→ **Exercise details**
Within the entries below, find the portion that opens with the line containing "Pays Basque : L'activité la... (36, 2298)" and closes with the line containing "Carnetdevoyage.be (44, 2569)". Retype that portion exactly and only.

--- Data to process ---

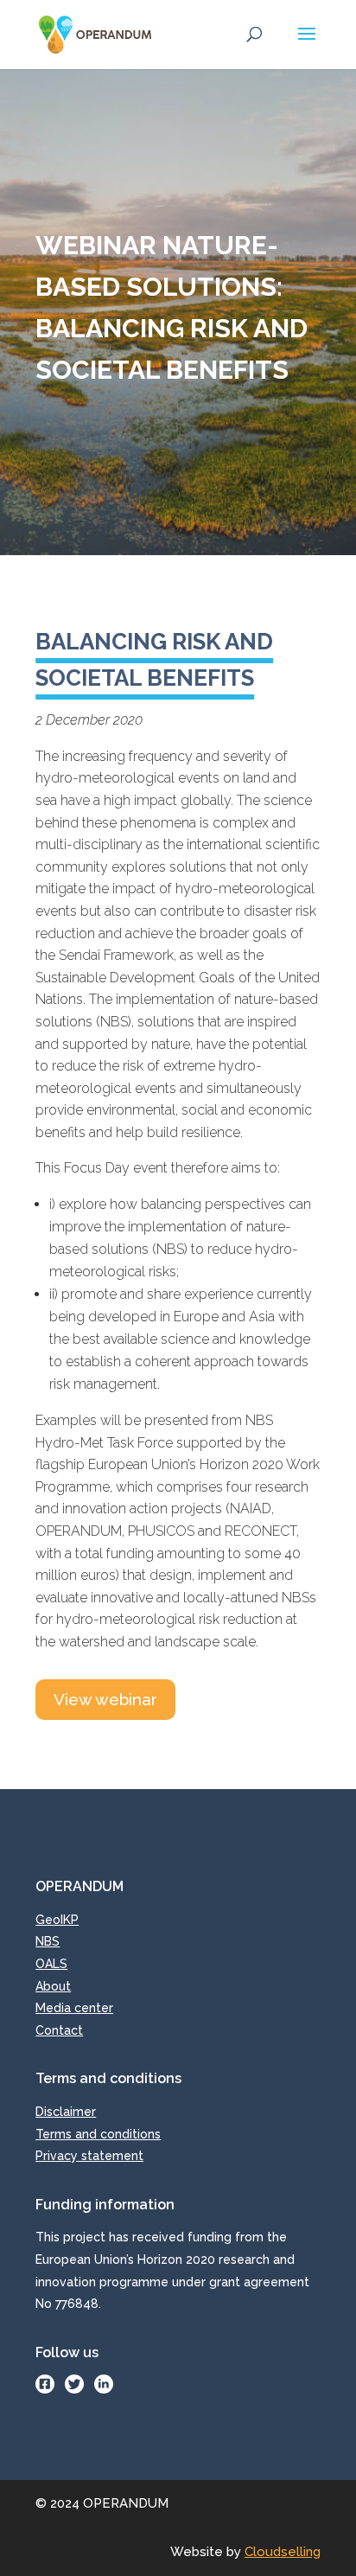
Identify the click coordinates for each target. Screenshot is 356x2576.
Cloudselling (283, 2552)
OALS (51, 1964)
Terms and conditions (98, 2134)
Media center (74, 2008)
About (53, 1986)
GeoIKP (57, 1920)
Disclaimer (65, 2112)
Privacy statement (89, 2156)
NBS (47, 1941)
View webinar (105, 1699)
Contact (59, 2030)
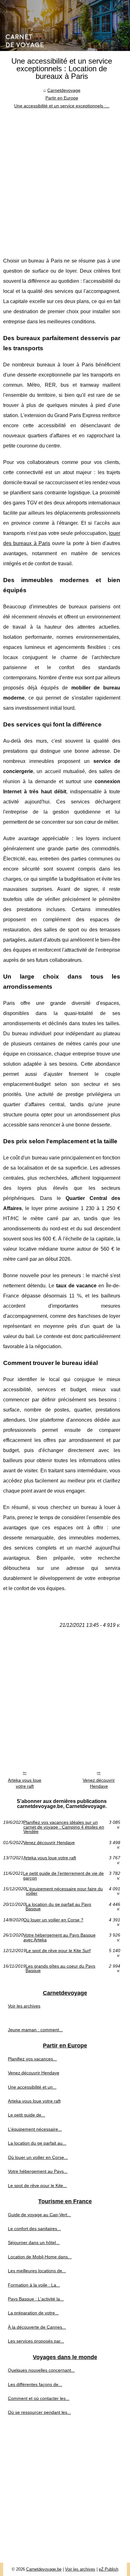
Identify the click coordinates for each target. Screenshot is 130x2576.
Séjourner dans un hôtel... (34, 2242)
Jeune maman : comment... (35, 2029)
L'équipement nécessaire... (35, 2129)
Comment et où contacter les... (38, 2398)
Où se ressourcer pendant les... (39, 2412)
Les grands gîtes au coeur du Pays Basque (60, 1968)
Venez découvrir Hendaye (99, 1783)
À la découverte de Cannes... (37, 2327)
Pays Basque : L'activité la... (36, 2298)
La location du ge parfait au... (37, 2143)
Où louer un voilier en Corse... (38, 2157)
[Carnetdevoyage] (65, 25)
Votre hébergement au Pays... (38, 2171)
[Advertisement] (65, 178)
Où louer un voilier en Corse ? (53, 1920)
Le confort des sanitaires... (34, 2228)
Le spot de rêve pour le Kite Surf (58, 1950)
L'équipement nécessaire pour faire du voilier (64, 1891)
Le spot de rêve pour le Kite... (37, 2185)
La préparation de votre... (33, 2312)
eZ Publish (108, 2569)
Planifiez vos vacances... (32, 2058)
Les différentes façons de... (35, 2384)
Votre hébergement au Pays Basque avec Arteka (59, 1937)
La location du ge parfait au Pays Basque (58, 1906)
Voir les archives (24, 2005)
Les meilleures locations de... (37, 2270)
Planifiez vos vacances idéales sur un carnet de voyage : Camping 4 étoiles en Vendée (63, 1827)
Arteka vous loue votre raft (24, 1783)
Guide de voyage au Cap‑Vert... (39, 2214)
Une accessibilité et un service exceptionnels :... (61, 105)
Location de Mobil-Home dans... (40, 2256)
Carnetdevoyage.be (44, 2569)
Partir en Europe (61, 97)
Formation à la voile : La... (34, 2284)
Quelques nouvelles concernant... (41, 2370)
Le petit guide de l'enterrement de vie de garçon (63, 1875)
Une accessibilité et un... (32, 2087)
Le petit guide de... (26, 2114)
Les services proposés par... (36, 2341)
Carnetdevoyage (63, 90)
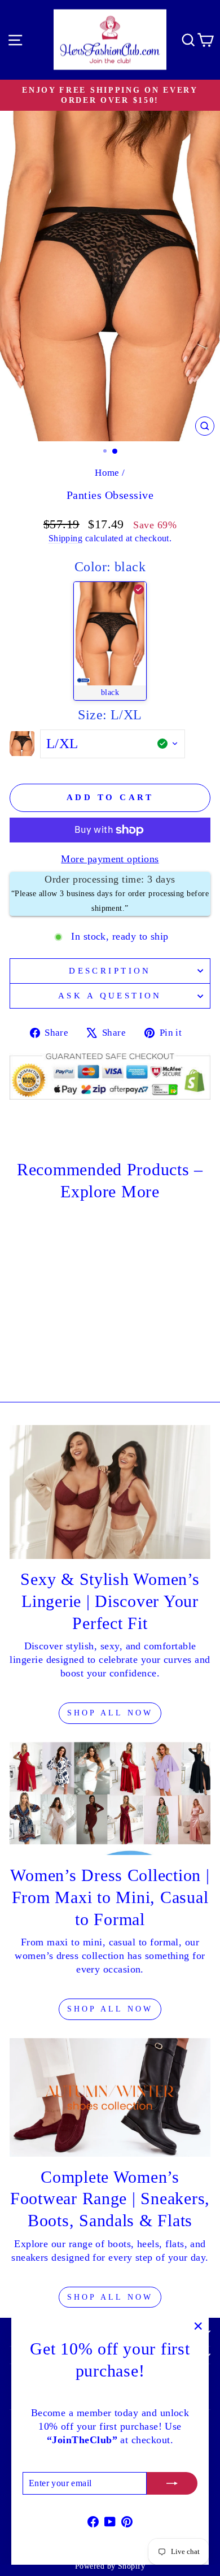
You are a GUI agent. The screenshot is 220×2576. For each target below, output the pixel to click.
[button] (110, 641)
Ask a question (110, 995)
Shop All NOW (110, 1713)
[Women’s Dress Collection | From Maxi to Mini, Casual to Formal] (110, 1798)
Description (110, 970)
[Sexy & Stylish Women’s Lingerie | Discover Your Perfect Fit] (110, 1492)
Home (107, 472)
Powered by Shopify (110, 2566)
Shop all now (110, 2297)
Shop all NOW (110, 2009)
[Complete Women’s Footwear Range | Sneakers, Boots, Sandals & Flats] (110, 2097)
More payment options (110, 859)
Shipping (66, 538)
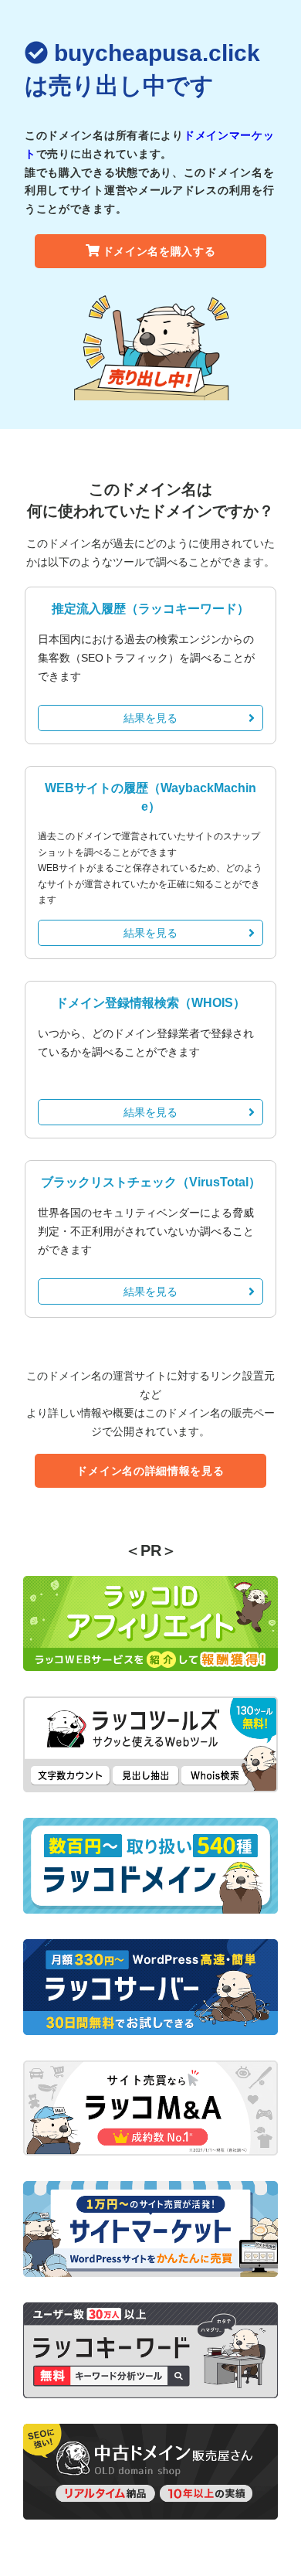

---

→ **Task answer**
Pays Basque : L'activité la... (36, 2298)
La location du ge parfait au... (37, 2143)
Où louer un voilier en Corse... (38, 2157)
[Carnetdevoyage] (65, 25)
Votre hébergement au Pays... (38, 2171)
[Advertisement] (65, 178)
Où louer un voilier en Corse ? (53, 1920)
Le confort des sanitaires... (34, 2228)
Le spot de rêve pour le Kite Surf (58, 1950)
L'équipement nécessaire pour faire du voilier (64, 1891)
Le spot de rêve pour le Kite... (37, 2185)
La préparation de votre... (33, 2312)
eZ Publish (108, 2569)
Planifiez vos vacances... (32, 2058)
Les différentes façons de... (35, 2384)
Votre hébergement au Pays Basque avec Arteka (59, 1937)
La location du ge parfait au Pays Basque (58, 1906)
Voir les archives (24, 2005)
Les meilleures locations de... (37, 2270)
Planifiez vos vacances idéales sur un carnet de voyage : Camping 4 étoiles en Vendée (63, 1827)
Arteka vous loue votre raft (24, 1783)
Guide de voyage au Cap‑Vert... (39, 2214)
Une accessibilité et un service exceptionnels :... (61, 105)
Location de Mobil-Home dans... (40, 2256)
Carnetdevoyage.be (44, 2569)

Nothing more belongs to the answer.